> [ASSIGNMENT]: Extract every line from the records below that contains the word "computer".

> [DATA SHOWN]:
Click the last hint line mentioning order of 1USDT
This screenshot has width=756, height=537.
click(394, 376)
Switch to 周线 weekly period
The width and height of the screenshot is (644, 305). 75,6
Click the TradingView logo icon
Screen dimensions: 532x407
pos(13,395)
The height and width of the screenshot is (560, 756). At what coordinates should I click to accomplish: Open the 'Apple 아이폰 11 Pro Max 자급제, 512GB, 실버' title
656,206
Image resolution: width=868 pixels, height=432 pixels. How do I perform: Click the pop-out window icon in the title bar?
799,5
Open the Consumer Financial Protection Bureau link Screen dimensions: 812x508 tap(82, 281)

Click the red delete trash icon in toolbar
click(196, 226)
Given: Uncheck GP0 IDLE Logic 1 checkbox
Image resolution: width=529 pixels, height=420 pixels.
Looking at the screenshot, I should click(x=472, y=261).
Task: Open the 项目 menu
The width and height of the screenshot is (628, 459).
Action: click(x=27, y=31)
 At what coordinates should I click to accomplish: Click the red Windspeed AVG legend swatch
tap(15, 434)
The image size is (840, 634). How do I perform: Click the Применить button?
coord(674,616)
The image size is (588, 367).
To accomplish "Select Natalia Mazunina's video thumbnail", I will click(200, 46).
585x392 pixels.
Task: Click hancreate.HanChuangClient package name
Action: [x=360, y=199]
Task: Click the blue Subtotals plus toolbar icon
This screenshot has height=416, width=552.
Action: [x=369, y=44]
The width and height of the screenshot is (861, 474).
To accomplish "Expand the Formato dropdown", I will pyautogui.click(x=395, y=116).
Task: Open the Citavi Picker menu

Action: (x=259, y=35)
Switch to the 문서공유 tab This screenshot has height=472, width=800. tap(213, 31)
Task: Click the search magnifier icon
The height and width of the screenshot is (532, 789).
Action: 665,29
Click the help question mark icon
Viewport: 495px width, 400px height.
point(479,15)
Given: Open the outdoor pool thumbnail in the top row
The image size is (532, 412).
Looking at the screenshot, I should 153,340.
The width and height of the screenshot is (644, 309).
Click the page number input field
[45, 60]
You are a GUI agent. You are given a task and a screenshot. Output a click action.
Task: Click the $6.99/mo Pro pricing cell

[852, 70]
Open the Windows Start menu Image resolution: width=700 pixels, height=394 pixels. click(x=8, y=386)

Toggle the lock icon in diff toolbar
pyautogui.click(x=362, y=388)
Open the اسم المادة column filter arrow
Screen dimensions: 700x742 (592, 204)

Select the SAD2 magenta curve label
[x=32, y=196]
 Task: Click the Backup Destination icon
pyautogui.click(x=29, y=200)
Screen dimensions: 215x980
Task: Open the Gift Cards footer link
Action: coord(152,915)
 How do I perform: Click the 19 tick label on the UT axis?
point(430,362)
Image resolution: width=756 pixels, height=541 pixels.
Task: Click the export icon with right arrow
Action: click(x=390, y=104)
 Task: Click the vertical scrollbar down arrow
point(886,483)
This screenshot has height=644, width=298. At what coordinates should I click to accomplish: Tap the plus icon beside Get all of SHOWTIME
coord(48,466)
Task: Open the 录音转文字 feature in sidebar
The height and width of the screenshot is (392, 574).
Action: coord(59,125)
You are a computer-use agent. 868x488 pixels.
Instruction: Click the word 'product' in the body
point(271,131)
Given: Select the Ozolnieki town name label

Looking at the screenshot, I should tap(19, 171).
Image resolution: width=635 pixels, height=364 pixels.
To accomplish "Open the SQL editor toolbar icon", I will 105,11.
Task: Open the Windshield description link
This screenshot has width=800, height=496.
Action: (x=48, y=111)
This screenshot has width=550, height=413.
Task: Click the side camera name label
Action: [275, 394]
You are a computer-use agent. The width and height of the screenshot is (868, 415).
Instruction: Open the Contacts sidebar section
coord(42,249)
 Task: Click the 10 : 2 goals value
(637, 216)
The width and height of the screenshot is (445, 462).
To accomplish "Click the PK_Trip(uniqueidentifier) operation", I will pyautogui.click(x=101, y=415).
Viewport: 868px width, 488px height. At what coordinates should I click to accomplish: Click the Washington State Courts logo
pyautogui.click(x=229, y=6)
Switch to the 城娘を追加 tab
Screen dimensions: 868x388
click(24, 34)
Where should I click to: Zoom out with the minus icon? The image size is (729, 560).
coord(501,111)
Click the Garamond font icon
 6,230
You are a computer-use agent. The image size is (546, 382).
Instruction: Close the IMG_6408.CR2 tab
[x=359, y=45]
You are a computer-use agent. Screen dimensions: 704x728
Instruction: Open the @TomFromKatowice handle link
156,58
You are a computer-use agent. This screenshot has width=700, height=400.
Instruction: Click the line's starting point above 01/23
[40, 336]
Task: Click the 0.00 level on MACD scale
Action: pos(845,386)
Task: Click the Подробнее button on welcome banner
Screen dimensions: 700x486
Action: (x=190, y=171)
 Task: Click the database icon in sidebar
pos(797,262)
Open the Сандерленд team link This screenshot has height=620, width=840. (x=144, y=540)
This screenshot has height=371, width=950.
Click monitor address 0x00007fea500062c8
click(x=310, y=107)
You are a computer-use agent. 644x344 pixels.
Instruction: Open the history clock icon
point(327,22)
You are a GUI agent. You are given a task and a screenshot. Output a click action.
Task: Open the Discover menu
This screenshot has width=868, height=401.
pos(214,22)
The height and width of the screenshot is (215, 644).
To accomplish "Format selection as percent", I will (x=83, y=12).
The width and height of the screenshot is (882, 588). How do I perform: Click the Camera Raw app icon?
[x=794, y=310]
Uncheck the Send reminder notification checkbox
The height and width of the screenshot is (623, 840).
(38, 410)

> [WRITTEN ANSWER]:
You are a computer-use agent. 868x488 pixels.
You are a computer-use agent. The width and height of the screenshot is (868, 415).
You are a computer-use agent. The image size is (546, 382).
You are a computer-use agent. Screen dimensions: 704x728
You are a computer-use agent. This screenshot has width=700, height=400.
You are a computer-use agent. 644x344 pixels.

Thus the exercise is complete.